KARMA TO BURN - Singing The Incantations
May 24, 2010, 14 years ago
By Greg Pratt
The stoner metal community managed to get it together enough to mutter out a “Hell, yeah,” when West Virginia’s KARMA TO BURN got back together last year after a seven-year hiatus following the band’s excellent Almost Heathen disc (a fruitful hiatus, as Karma members took the time off to go play in Nebula and Speedealer). As it turns out, spinning the band’s latest, Appalachian Incantation (their fourth overall, and first for Napalm Records), it seems that not much has changed in the interim. The riffs are still massive, and massively enjoyable, the tunes still gallop along with tons of energy, and the vocals are soaring…
Wait, vocals? Well, two songs on this full-length do feature singing, but this time around it’s not label suits dictating the caterwauling, it’s just the band doing what they want to do.
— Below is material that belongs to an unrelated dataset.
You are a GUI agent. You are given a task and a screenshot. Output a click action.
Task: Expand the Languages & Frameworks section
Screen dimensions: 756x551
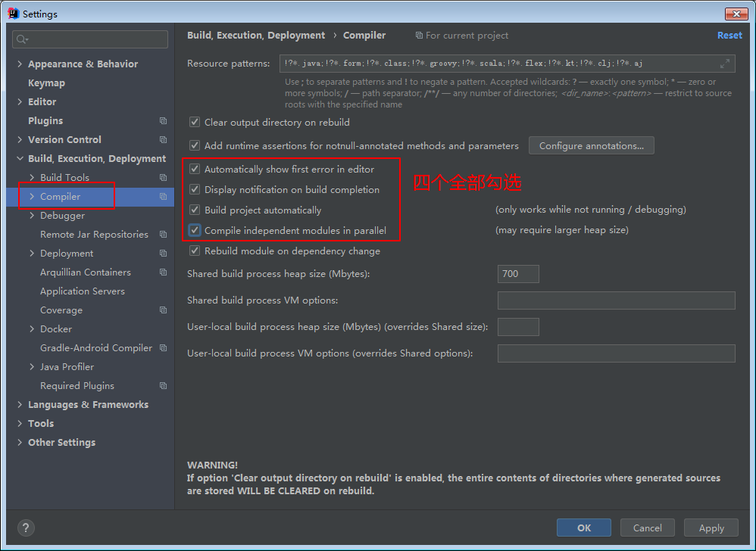[x=20, y=405]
“Simple,” says bassist Rich Mullins when asked why singing showed up on the album. “We like those songs. We wrote ‘Waiting On The Western World’ with Daniel Davies (YEAR LONG DISASTER, and son of THE KINKS’ Dave Davies) so it never did not have vocals. We thought it was a very strong song and put it on the record. The John Garcia (KYUSS) song (‘Two Times’) is very old and we finally felt we should release it.”Simple as that. And why not have two songs with vocals on them to mix up what can be, admittedly, a difficult slog: a full-length of instrumental desert/stoner rock? Even with riffs as almighty as the ones Karma To Burn write, it’s nice to mix it up. And Mullins says this kind of vocal-related mixing-up could easily happen again on future albums.
Going back in time a bit, although this band is probably completely exhausted of being asked this, oh well, that’s what we do: why decide to become an instrumental band in the first place? Mullins says it started because Karma To Burn got things going without finding a singer that suited the band; the shows were already booked, so what else are you gonna do?
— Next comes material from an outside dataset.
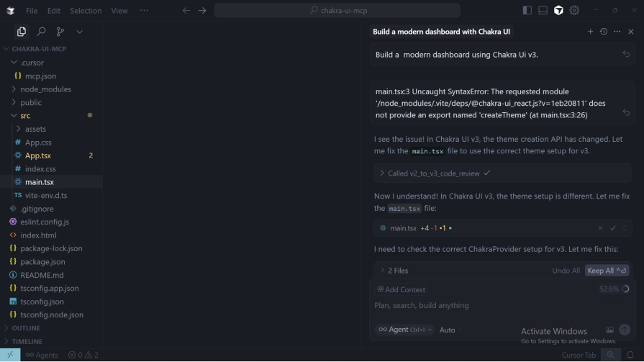Open the File menu
Image resolution: width=644 pixels, height=362 pixels.
32,11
“We intended to just tell ghost stories in between songs,” he chuckles. “It evolved naturally. It’s definitely rough going instrumental—we weren’t viewed by any music business entity as capable of making them money. It’s a difficult sell for them. Or at least so we’ve been told, by about 1,000 different music biz types.”Mullins’ cynicism is understandable, considering the uphill battle that his band fights every day. But the tunes on the new disc will help both band dudes and band fans chill out a bit, again, those huge riffs bursting with potential pleasure, the songs wildly enjoyable, music biz types be damned. And about that new album, the vocals aren’t the only thing different on there, as the band has added a bit of new touches to keep everyone—but mainly themselves—interested.
“We feel it’s a very solid release,” says Mullins, who adds the band plan on touring “damn hard” for the album. “We’ve started a couple new veins that we want to entertain further and attempted a couple odd twists that, we feel, worked well. For instance, ‘41’ has a feedback bass solo that intertwines throughout the middle and end. That’s just a ‘for instance,’ and probably the instance mentioned because I play bass (laughs).”